We try mind reading. We predict the future. We are usually terrible at both, yet no matter how often we are proven wrong—the person we thought was mad at us wasn’t thinking about us at all or that terrible thing we were dreading never happens—we stubbornly cling to our aspirations, to fortune-telling.
We project our own fears, insecurities and issues onto other people. We do this so unconsciously, and so often, we often confuse this with reality. We don’t listen, jump to conclusions, act unconsciously.
Confirmation bias is something that is driving the divisiveness in American politics and around the world; almost no one wants to read news they don’t happen to agree with anymore. And they have so many choices, they don’t have to.
Confirmation bias causes us to seek out, consume, and remember things that reinforce our existing beliefs; and forget, ignore, or dismiss things that don’t. Instead of trying to understand the other side of arguments or disagreements, our confirmation bias causes us to dig in deeper to our own beloved position of moral certitude, forsaking all others.
This is terribly inconvenient at a time when we could all use a little less certainty from just about everyone, and a great deal more inquiry from same.
Because the worst logical fallacy to which human beings are prone is our tendency to constantly overestimate our own objectivity and good sense.
The greatest human invention was invention itself. The greatest human blind spot is that we can’t see our own blind spot.
Researchers and behavioralists have been studying this phenomenon for decades.
“Across these studies, approximately 85% of participants indicated that they were more objective than the average member of the group from which they were drawn, a state of affairs that cannot possibly be true.” — David Alain Armor. Stanford University, 1999.
Like that center portion of our visual universe, our blind spot is that we don’t think we have a blind spot at all. Worse, we fill in what we thinkshould be there if we suspect one.
Thinking yourself unbiased, or even less biased than the average person, is itself a logical and moral fallacy.
But there is good news: neuroplasticity.
If you are reading these words right now, it means you are currently in possession of a top-quality, state-of-the-art, quantum thinking machine. It is a machine that can change itself; a self-examining, diagnostic, supercomputer.
The brain can think about itself and actually change itself, physically altering neural-pathways and resetting circuits over time. It really is incredible.

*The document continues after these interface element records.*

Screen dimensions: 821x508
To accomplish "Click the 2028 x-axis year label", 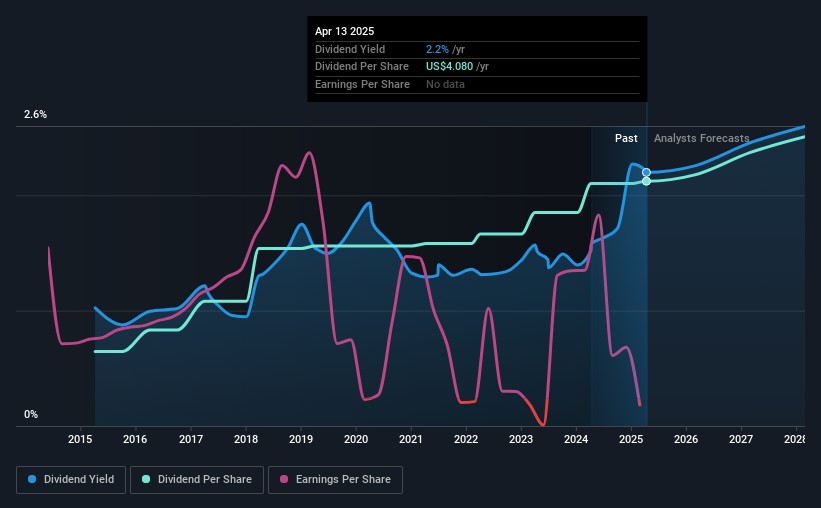I will click(796, 440).
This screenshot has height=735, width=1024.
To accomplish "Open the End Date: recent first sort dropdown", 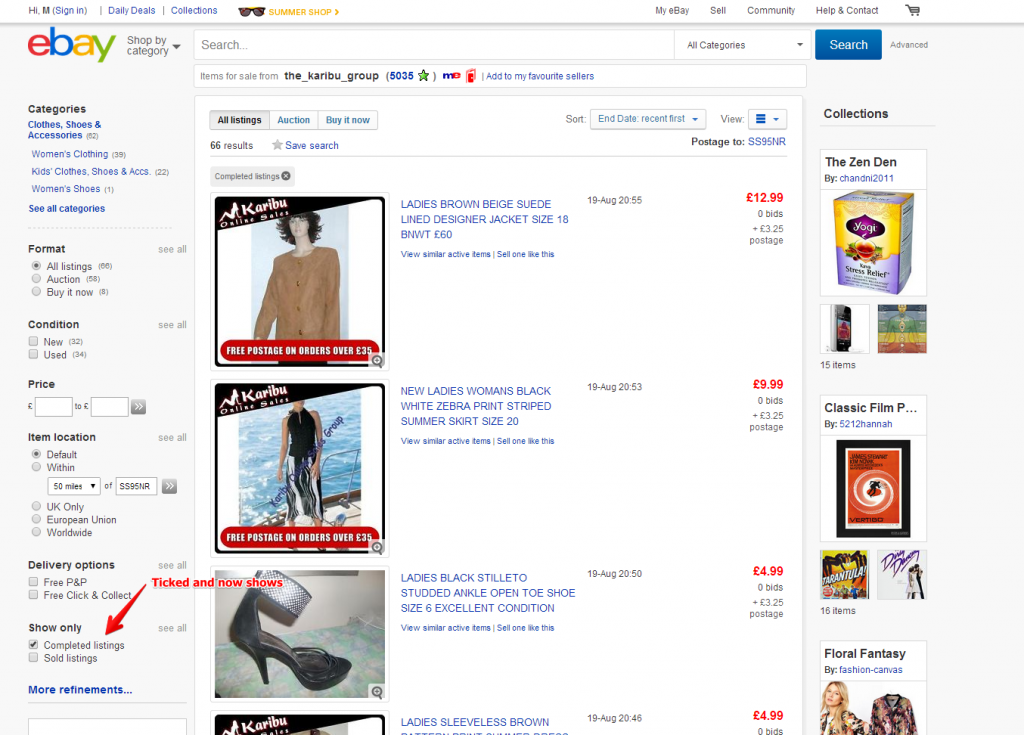I will point(648,118).
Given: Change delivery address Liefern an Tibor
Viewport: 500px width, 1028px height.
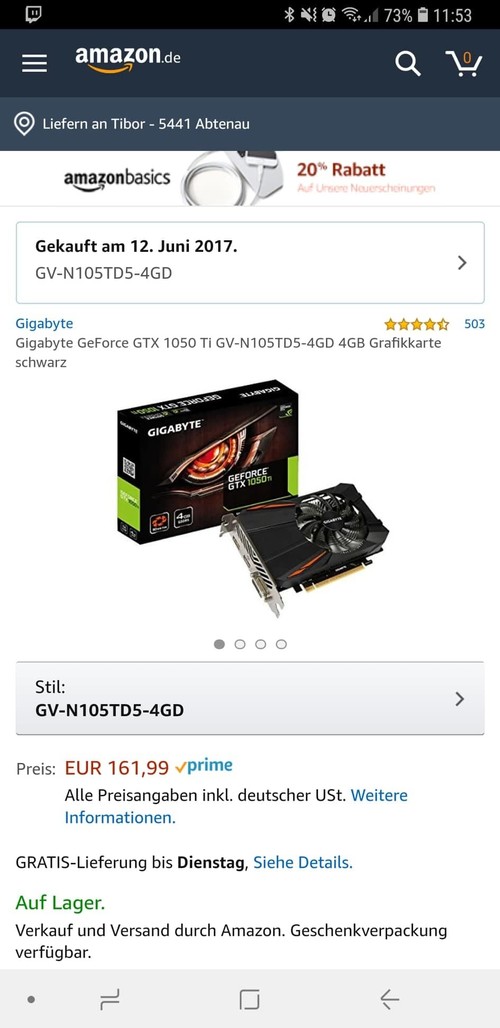Looking at the screenshot, I should [x=145, y=123].
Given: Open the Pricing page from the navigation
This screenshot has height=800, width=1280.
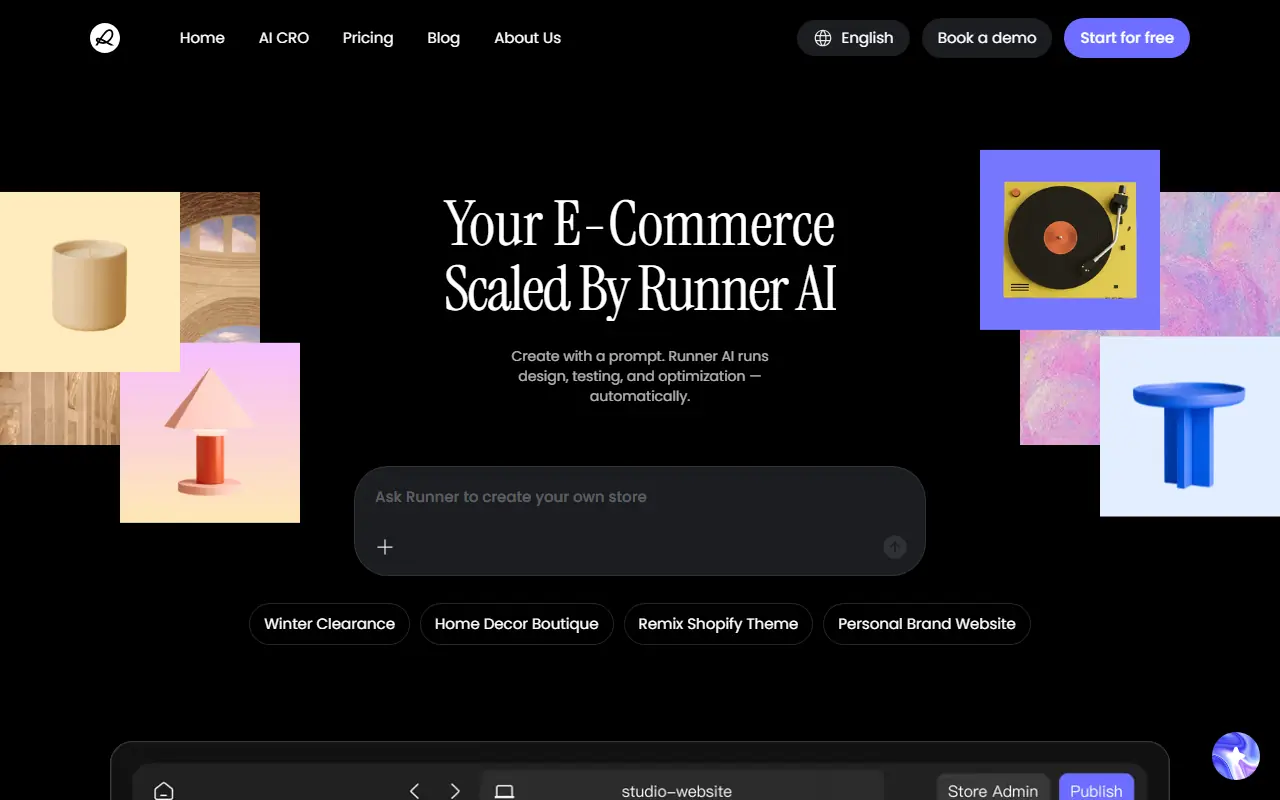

So there isn’t any reason to let your cognitive biases get you down. Getting neuroplasticity to work for you is easy.
By cultivating what neuroscientists and psychologists call a “growth” mindset or a “flexible” mindset over a rigid or “fixed” mindset, anyone can learn to look beyond their biases.
Expect to change your mind over time; accept the limits of your own intelligence, perspective and objectivity. Stay open to information and experiences that challenge existing beliefs.
Buddhists might call this flexible mindset a “beginning mind”.
“In the beginning mind, there are many possibilities. In the expert’s mind, there are few.”